Hoping to break a decades-old stalemate in a row with Russia over ownership of a string of islands off Hokkaido, Prime Minister Shinzo Abe has taken a new tack.
He has proposed an economic cooperation package including joint development of the disputed territory.
The move is out of step with the Group of Seven policy of imposing sanctions over Moscow’s annexation of Crimea in 2014. The package, worth ¥300 billion ($2.6 billion), was welcomed by Russian President Vladimir Putin at his summit with Abe in Japan earlier this month.
But at home, the reaction has been more equivocal. Japanese companies have raised concerns about the profitability of the proposed projects and the potential to pave the way for further opportunities in Russia, while doubts have also arisen about whether the initiative will really help deliver the islands back to Japan.
The economic cooperation package targets eight areas, including energy, health care, urban development and industrializing the Russian Far East, a depopulated and underdeveloped region in which Putin is eager to spur growth.
The Dec. 15-16 summit between Abe and Putin ironically served as a reminder that the two countries remain far apart on the sovereignty of the islands, which Soviet forces seized from Japan near the end of World War II.
Their agreement to work out a “special framework” to address legal issues facing the joint economic activities, such as those in the fishing, tourism, medical and environmental fields, is an indication of the difficult path ahead, analysts say.
“There were words at the bottom of the press statement linking the economic cooperation to the peace treaty issue, but there was nothing to show that any progress is being made over the territorial issue,” says Shinji Yokote, professor emeritus of Russian history and politics at Keio University.
“As for the joint economic activities on the northern islands, it will not be easy to realize them,” Yokote says.
The agreement between Abe and Putin covers 12 intergovernmental and 68 private-sector programs. Russia is pinning hopes on a transfer of technologies to help it transform its resource-dependent economy.
Analysts say the future of the agreed projects, however, hinges on growth in the Russian economy, which shrank 3.7 percent in 2015, while the imposition of G-7 and European sanctions as punishment for Russia’s annexation of Crimea also make Japanese investors cautious about doing business in Russia.
While Sumitomo Mitsui Banking Corp. and Mizuho Bank have decided to jointly extend loans to Russia’s state-run gas firm Gazprom, Bank of Tokyo-Mitsubishi UFJ did not join the co-financing program, apparently for fear of retaliatory actions by U.S. authorities.

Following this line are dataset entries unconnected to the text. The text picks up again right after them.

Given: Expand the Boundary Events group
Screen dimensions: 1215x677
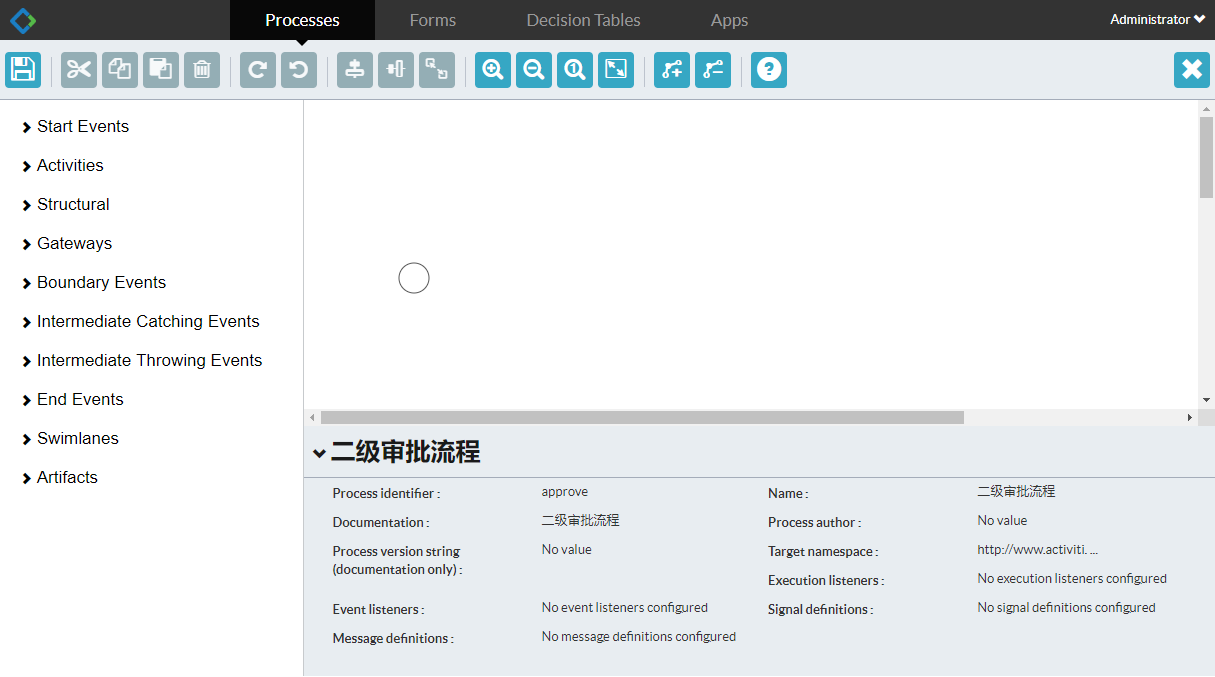Looking at the screenshot, I should pyautogui.click(x=101, y=283).

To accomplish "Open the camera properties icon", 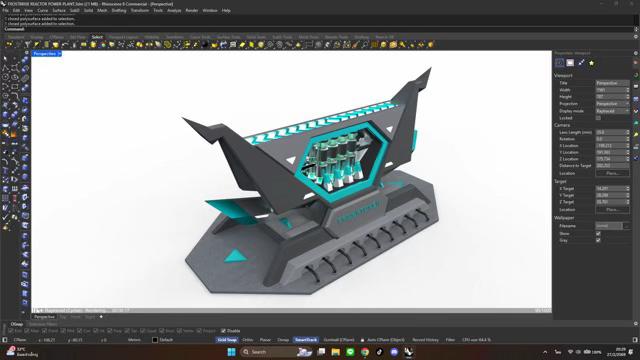I will pos(560,62).
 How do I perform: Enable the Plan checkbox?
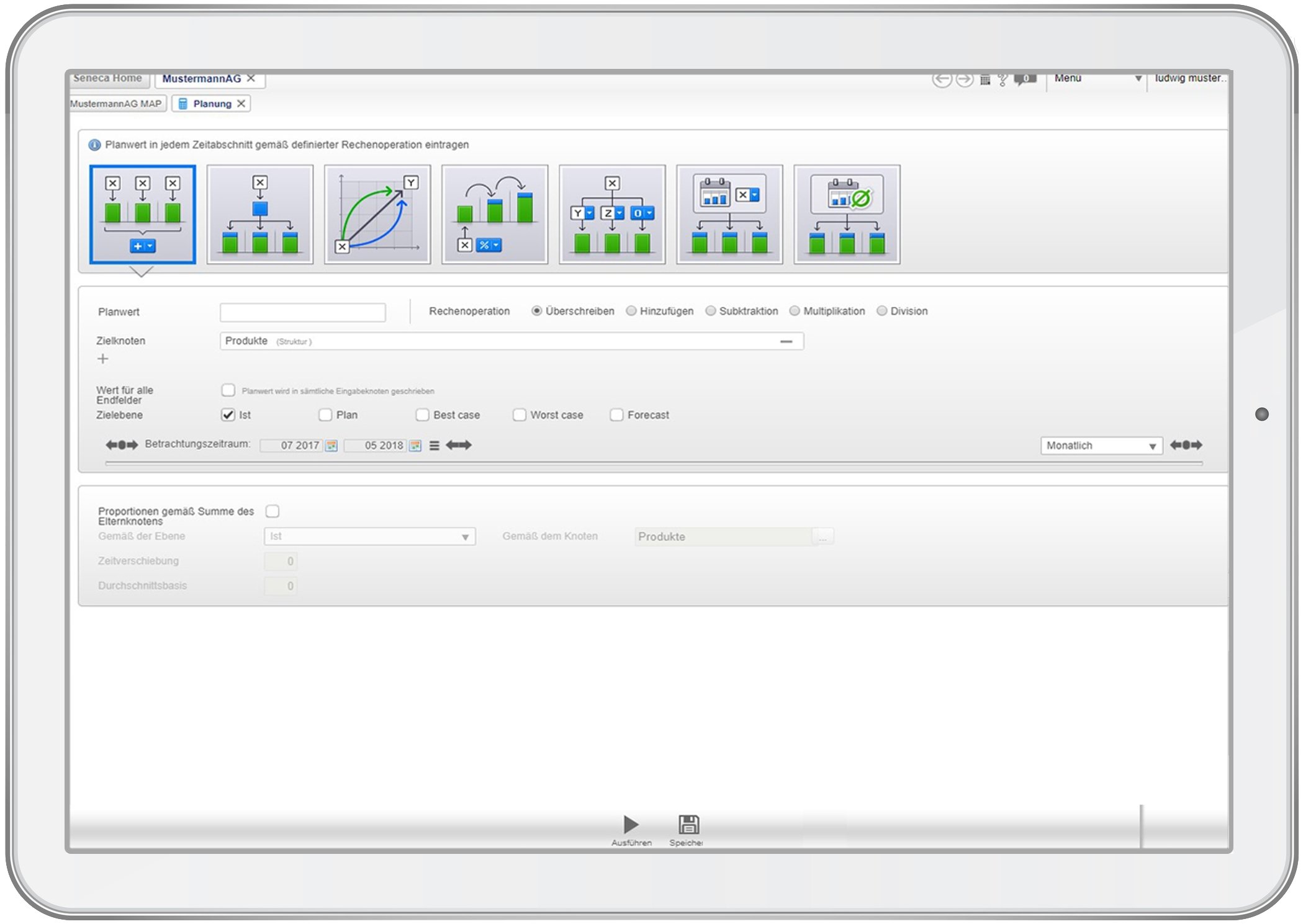[x=325, y=415]
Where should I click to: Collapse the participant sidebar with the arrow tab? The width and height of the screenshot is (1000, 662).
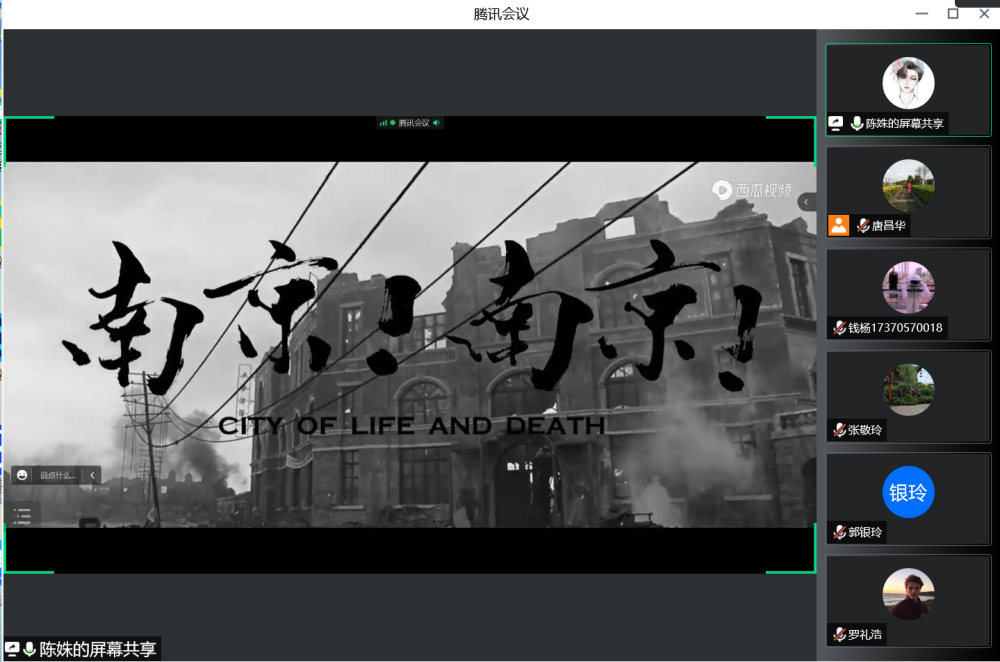(x=805, y=202)
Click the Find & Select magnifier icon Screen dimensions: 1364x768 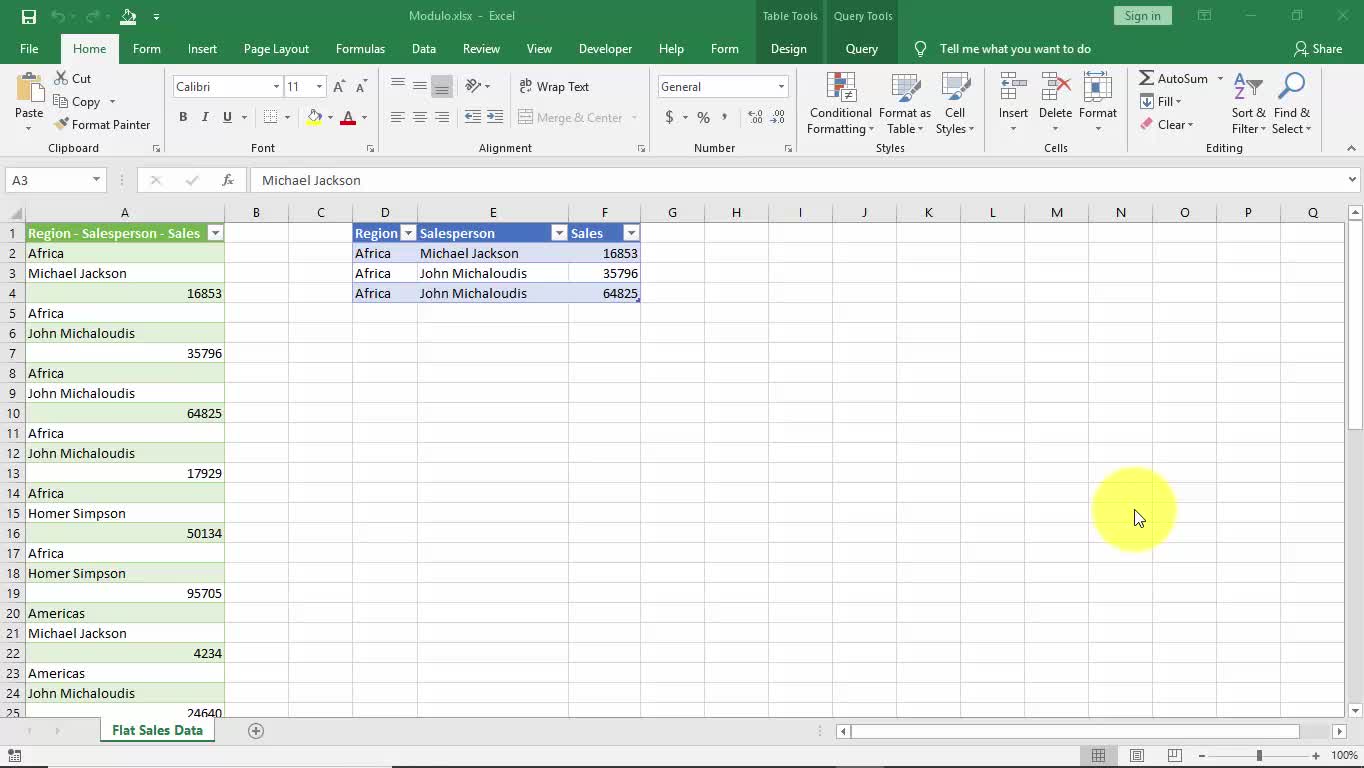pos(1291,88)
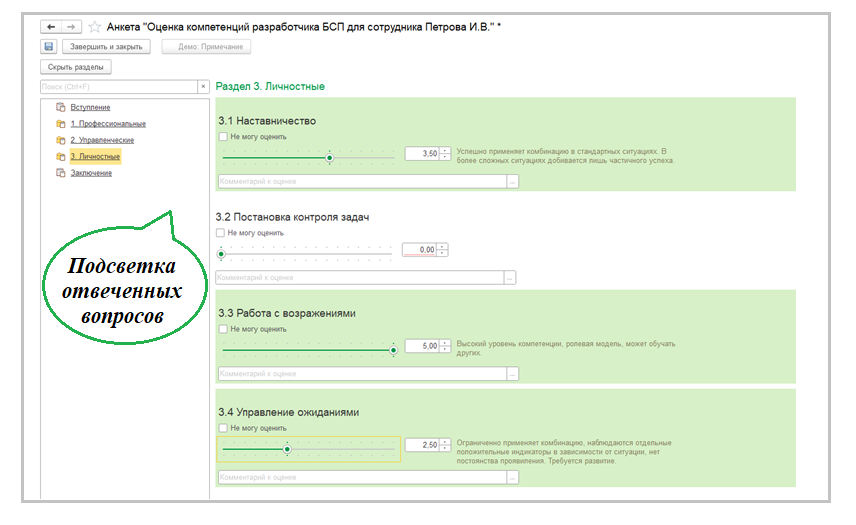This screenshot has width=856, height=525.
Task: Open comment editor for 3.4 Управление ожиданиями
Action: (513, 477)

But political risks still linger despite the Russian government’s enthusiasm for foreign investments.
In 2007, Japan’s Mitsui & Co. and Mitsubishi Corp., along with the Royal Dutch Shell group, which had invested massively in the Gazprom-controlled Sakhalin-2 gas and oil project, had to cede their majority stake in the project to Gazprom reportedly due to pressure from the Russian government.
There are also concerns in Japan that joint economic activities on the disputed islands could end up strengthening Russia’s control over them.
“Japan used to refuse discussion on joint economic activities on the islands but broke new ground by conceding on the issue. This will lead to Russia and Japan standing closer and moving their dialogue forward,” says Dmitry Streltsov, professor at Moscow State Institute of International Relations.
“But the Russian and Japanese positions on the territorial issue are far apart and its settlement will be difficult,” he added.
“Negotiations will continue, but I don’t think they will bear fruit in the near future.”
This is the last of a three-part series on Japan-Russia relations.